### Exercise objective
Read through the entries below and return each line with the word "link".

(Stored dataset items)
•••••

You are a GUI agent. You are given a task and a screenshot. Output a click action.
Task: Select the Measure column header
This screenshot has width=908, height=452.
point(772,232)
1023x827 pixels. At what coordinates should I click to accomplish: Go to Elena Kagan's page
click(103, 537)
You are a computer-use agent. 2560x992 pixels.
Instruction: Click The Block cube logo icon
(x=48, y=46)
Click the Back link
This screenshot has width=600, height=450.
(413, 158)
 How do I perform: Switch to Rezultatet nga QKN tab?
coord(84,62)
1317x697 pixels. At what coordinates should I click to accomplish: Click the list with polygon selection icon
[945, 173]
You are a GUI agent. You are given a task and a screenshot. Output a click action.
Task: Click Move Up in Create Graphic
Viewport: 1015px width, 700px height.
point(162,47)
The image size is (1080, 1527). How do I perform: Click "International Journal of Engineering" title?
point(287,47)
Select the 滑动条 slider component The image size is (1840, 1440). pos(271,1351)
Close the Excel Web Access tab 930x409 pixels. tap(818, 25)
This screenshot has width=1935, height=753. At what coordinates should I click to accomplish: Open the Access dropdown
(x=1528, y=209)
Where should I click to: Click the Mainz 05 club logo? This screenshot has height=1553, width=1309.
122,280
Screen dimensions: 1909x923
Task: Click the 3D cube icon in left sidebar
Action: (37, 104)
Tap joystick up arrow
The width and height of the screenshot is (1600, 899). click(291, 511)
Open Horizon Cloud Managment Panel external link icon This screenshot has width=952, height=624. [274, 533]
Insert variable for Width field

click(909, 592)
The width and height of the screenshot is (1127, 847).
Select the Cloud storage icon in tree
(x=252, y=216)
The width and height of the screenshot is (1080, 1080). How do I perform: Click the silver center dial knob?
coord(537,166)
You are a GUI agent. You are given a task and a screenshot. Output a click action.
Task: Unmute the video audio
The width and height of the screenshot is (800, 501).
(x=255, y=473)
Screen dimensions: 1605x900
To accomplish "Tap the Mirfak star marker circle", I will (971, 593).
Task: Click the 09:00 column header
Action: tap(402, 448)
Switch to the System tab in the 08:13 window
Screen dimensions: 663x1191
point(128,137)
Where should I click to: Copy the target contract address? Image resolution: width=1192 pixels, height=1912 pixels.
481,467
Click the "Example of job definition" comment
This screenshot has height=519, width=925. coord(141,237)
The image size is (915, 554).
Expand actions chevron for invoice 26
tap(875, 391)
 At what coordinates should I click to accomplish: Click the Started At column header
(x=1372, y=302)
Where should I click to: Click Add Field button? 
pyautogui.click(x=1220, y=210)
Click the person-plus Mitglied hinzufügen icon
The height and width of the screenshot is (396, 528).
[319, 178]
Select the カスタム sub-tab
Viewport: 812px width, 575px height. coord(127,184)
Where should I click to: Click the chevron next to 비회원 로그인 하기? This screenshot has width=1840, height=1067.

•••••

### Written response
Click the Back link
Open Horizon Cloud Managment Panel external link icon This screenshot has width=952, height=624. [274, 533]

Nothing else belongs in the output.